Quando poi i cronisti gli chiedono se c’è la possibilità che nasca al Senato un gruppo del Terzo polo, magari con i senatori dell’Api, Viespoli scandisce che "tutte le ipotesi sono sul tappeto".
Ipotesi che potrebbero annoverare anche un’uscita in massa da Fli, ma che Viespoli non conferma, tanto è vero che a domanda diretta sulle cinque possibili ‘uscite’ dal gruppo, il senatore taglia corto dicendo di aver "sempre evitato di dare i numeri, ma è ovvio che tutto il gruppo risente delle scelte di Menardi e Pontone" di lasciarlo. Insomma, secondo Viespoli bisogna aspettare la riunione di oggi pomeriggio, ma "non è detto – spiega – che sia una riunione esaustiva, perchè ci troviamo di fronte a una storia e a delle questioni anche personali, che non sono irrilevanti".

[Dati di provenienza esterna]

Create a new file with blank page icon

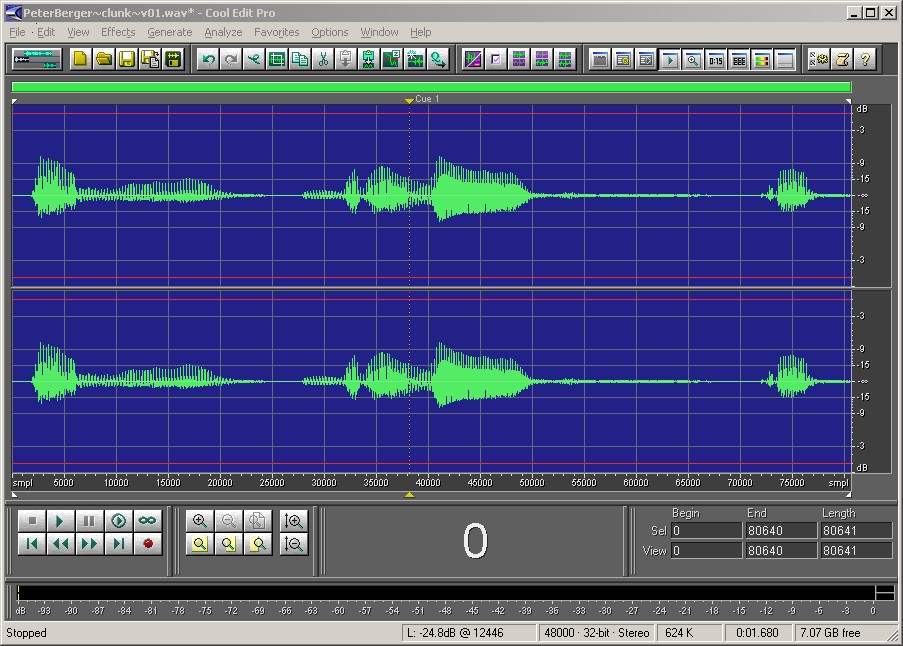click(x=80, y=59)
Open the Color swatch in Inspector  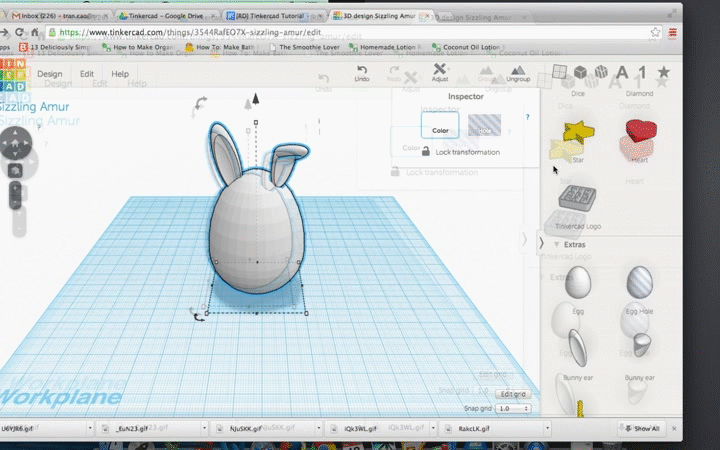click(440, 125)
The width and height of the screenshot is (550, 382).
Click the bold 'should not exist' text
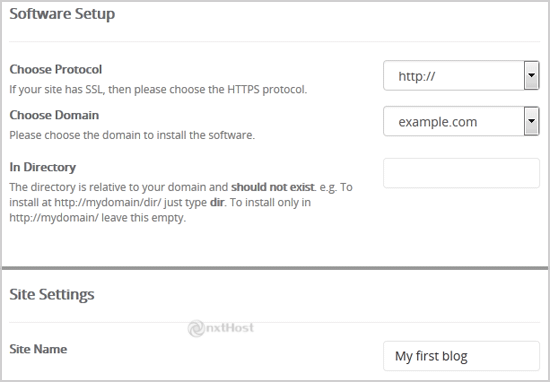[273, 187]
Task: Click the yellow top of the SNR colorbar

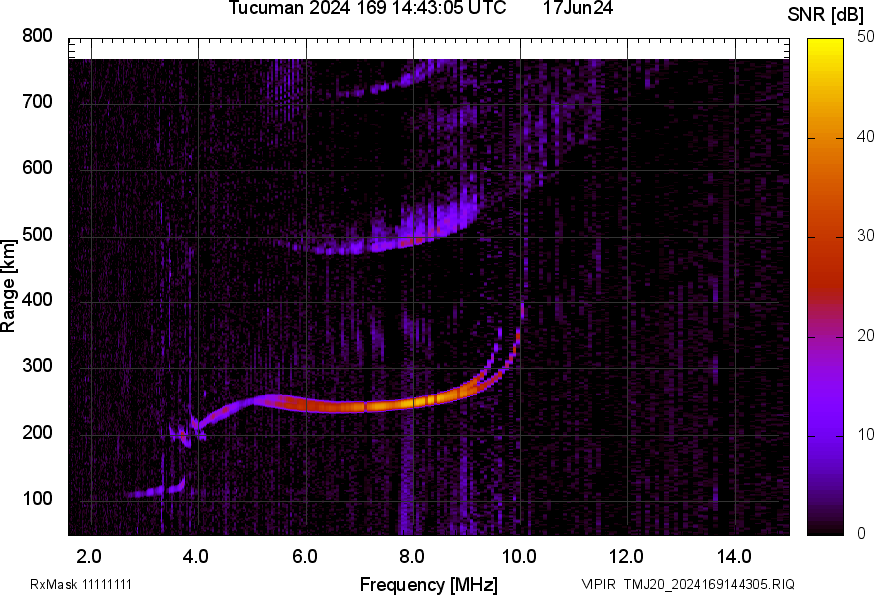Action: coord(826,45)
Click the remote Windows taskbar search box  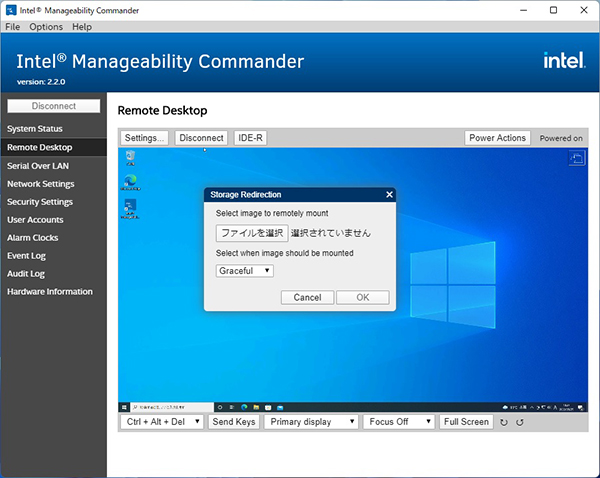click(x=167, y=406)
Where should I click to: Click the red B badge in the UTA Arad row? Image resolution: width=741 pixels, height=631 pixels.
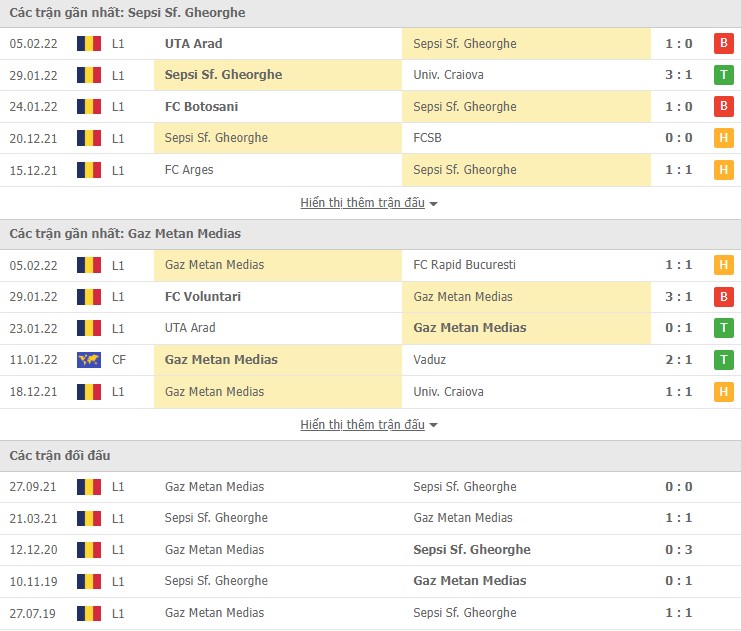[723, 43]
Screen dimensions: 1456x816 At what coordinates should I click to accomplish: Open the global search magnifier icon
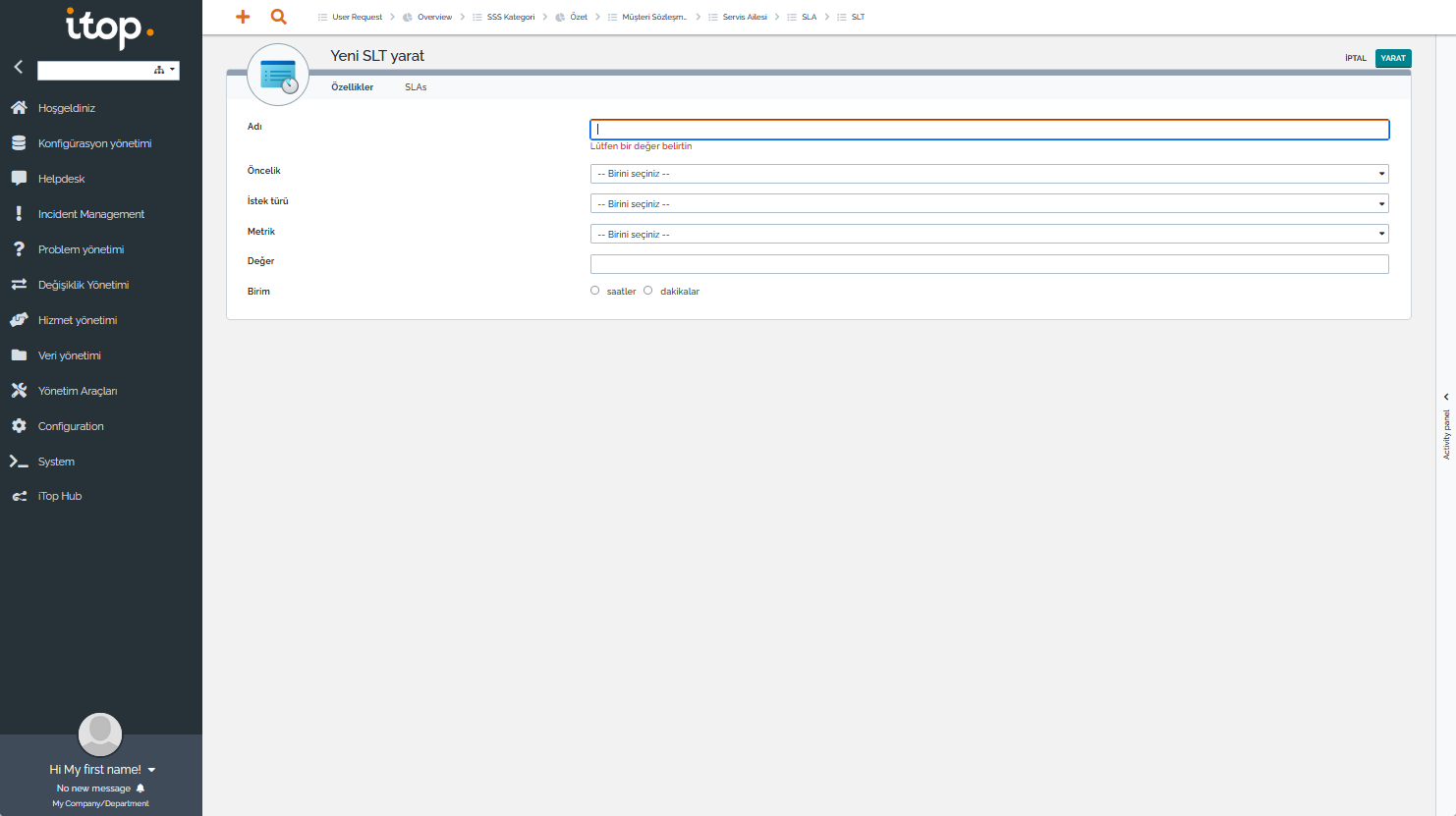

Ciò che i senatori di Fli vogliono, dunque, è "determinare le condizioni per dare un contributo forte a identificare una nuova destra: intorno a questi valori – secondo Viespoli – c’è da fare una lunga riflessione", che prende le mosse dal fatto che sono maturate "alcune contrarietà" sulla conduzione di Fli, "ad esempio sul perchè interrompere in questo modo il rapporto con il Pdl".